Before moving to India, we told so many people that we wanted to live with an Indian family for the first month in our city. We dreamed about what it would be like and prayed that God would give us the opportunity to have insight into Indian life in this way. After about a week of asking anyone who would talk to us on the street about living with a family, we met a sweet high school girl who invited us to come meet her family. We met them and after about an hour of drinking chai together and eating snacks they invited us to stay with them.
They are a family of 9, a mother and father, 6 daughters and one son. Their home consisted of two large bedrooms, a kitchen, 2 latrines, a shower, and an awesome terrace. We were given one room and they all stayed in the room next to ours, separated by a curtain.
There are so many things we learned by being with them. So many cultural insights that we saw, but still don’t completely understand. I have been challenged recently to not prematurely to jump to the “why” of cultural observations. It is so easy to observe something then in my mind try to figure out why it happened, but the truth is I am such a baby in this culture and it will take a lot of time to understand the deeper meanings of the things I experience everyday, so I will abstain from trying to explain too many things now and try to grow into understanding as I spend more time here and learn more language. So those blog posts will come later J
There is one thing that we experienced that was unmistakably different about the culture here.

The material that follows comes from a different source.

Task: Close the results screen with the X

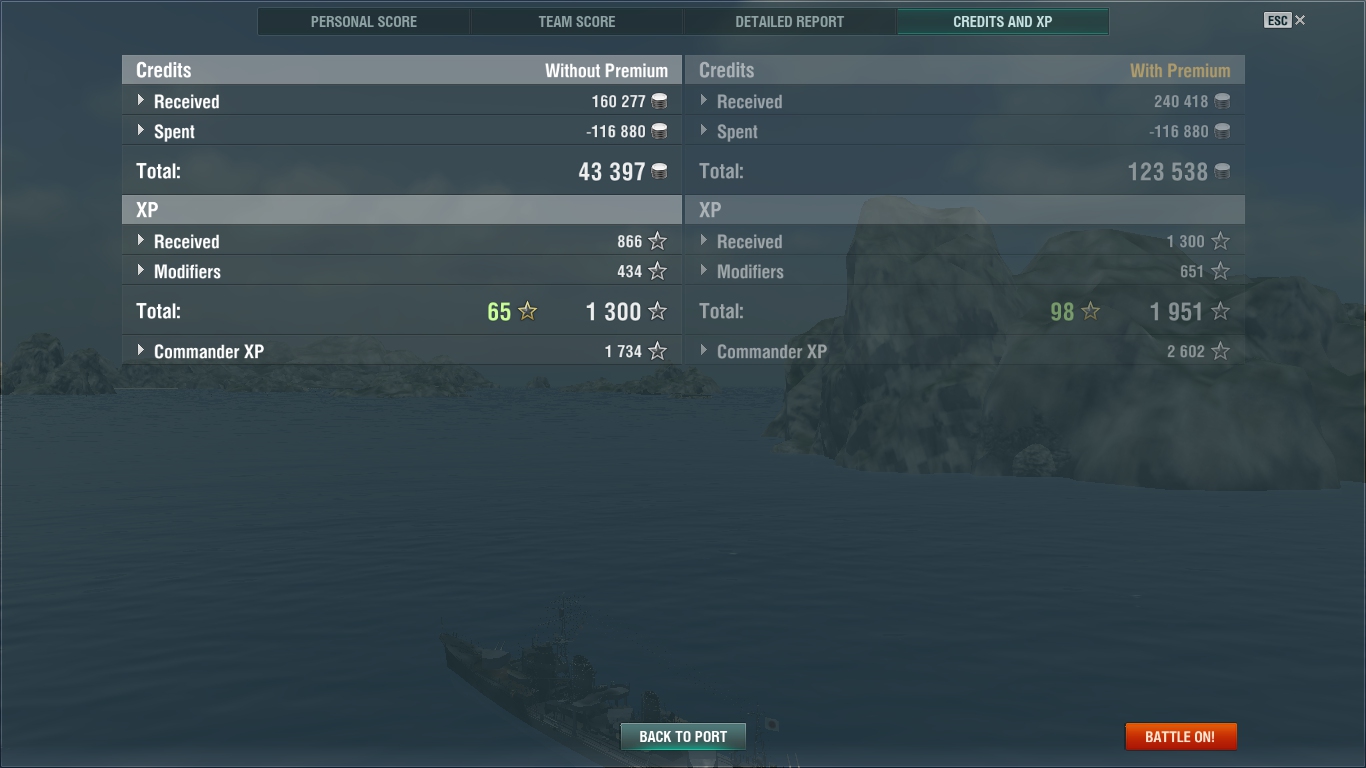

Social life revolves around FAMILY.
For the month that we lived there (granted we weren’t there every second of the day), I can think of 2 adults (a mullah and a man who distributes the Quran in Urdu) who visited that were not family. There were many different visitors who came, but they were all related in some way. The family network is so large and extensive. Brothers, sisters, aunts, uncles, cousins, and on and on. Instead of calling their first cousin “cousin”, they will call each other brother and sister because they are that close. More like brothers and sisters than cousins, usually living in the same house or building. Many times, it is hard to keep track of who is related and how.
It is such a shift from western life. I don’t even know many of my cousins, I have no idea where they live or what they are doing.(thanks to facebook that doesn’t happen as much as it used to J ).
There is something really beautiful about the proximal closeness of family here. It makes me long for my family and Ryan’s family to be close…..which makes me long for God’s kingdom to come quickly where we will all live together in a beautiful, perfect redeemed city. In that city, we may need some tips from our Indian friends on how to live life so close to our families, haha.